Quand beaucoup de festivals jouent la facilité (à voir sur la distance), Jazz à Juan garde le cap, avec une fidélité à son histoire et aux grandes figures du jazz, du blues et des musiques du monde, à souligner.
PAR ROMAIN GROSMAN
Clairement, le temps passe. Ce n’est pas leur faire offense que de signaler l’âge d’Herbie Hancock (82 ans), de George Benson (79 ans), Charles Lloyd (84 ans), ou Gilberto Gil (80 ans), Van Morrison (76 ans). Tous ceux qui ont pu voir Sonny Rollins, Wayne Shorter, Ahmad Jamal ou même les regrettés James Brown, Ray Charles, lors de leurs dernières tournées, savent combien l’expérience et la densité de ces artistes surpassent la mesure de la performance pure. Profiter de leur immense talent, mesurer leur empreinte dans le jazz, l’improvisation, la musique populaire brésilienne ou le blues constitue encore et toujours une opportunité de s’enrichir et de se ressourcer à ne pas manquer.

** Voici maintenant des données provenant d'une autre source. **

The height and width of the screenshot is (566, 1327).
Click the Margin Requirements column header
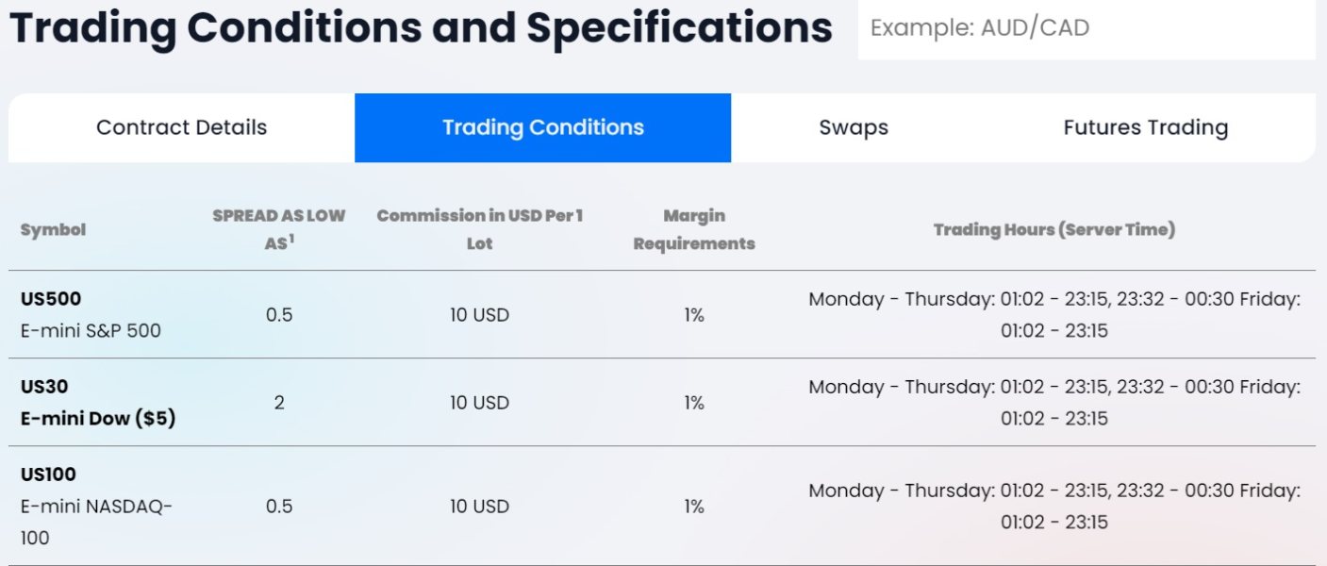694,229
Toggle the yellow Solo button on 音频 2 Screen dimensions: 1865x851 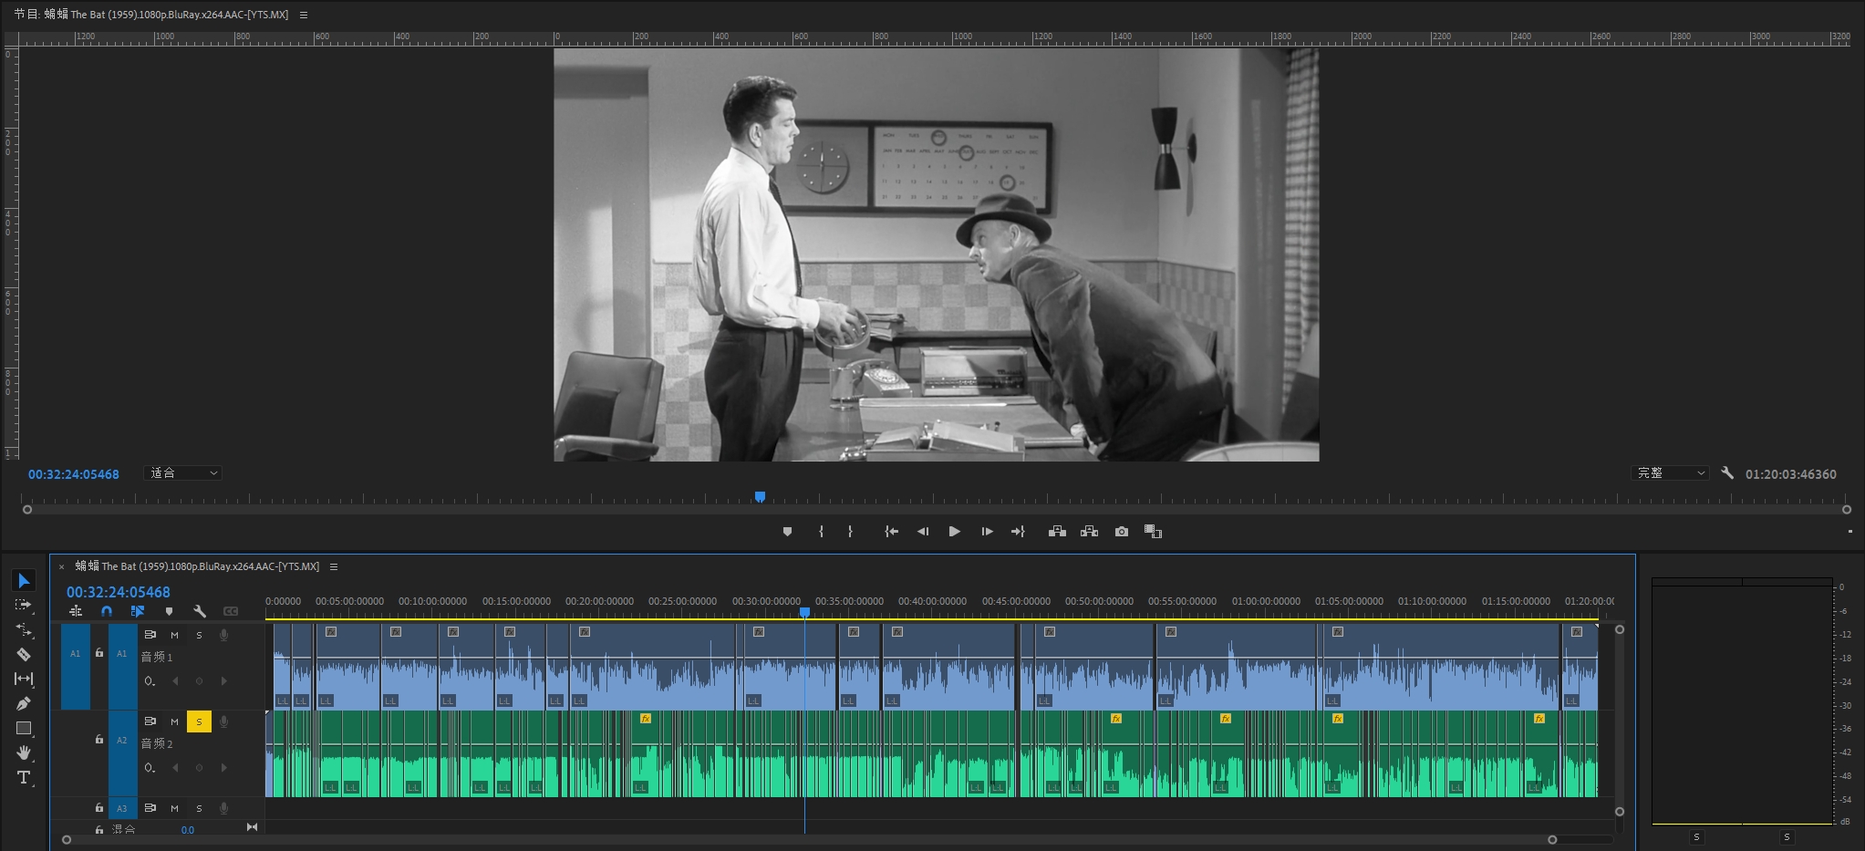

Mais Jazz à Juan alterne mémoire et actualité avec la présence de Cecile McLorin Salvant (le 6), incontestable révélation du jazz vocal, originale, exigeante, ne cédant rien à son désir de curiosité, d’expérimentation, tant dans le choix de son répertoire que dans son style d’une fraicheur chaque fois renouvelée. Le collectif Snarky Puppy brasse jazz, funk, dans une fusion surtout convaincante en live. Tout comme les rythmes afro-cubains revisités par le pianiste Roberto Fonseca (9 juillet). Trombone Shorty (11 juillet) perpétue lui l’énergie des brass bands de La Nouvelle-Orleans avec une pointe de funk et de rock hautement énergétique.
Dans un programme décidemment qualitatif, on suivra plus particulièrement les prestations de John Legend (10 juillet), remarquable chanteur et compositeur, aux racines gospel perceptibles même dans un style devenu plus mainstream, et surtout la réunion au sommet de Chucho Valdes et de Paquito D’Rivera (12 juillet) qui officièrent il y a près d’un demi-siècle au sein d’Irakere, formation mythique du patrimoine afro-cubain.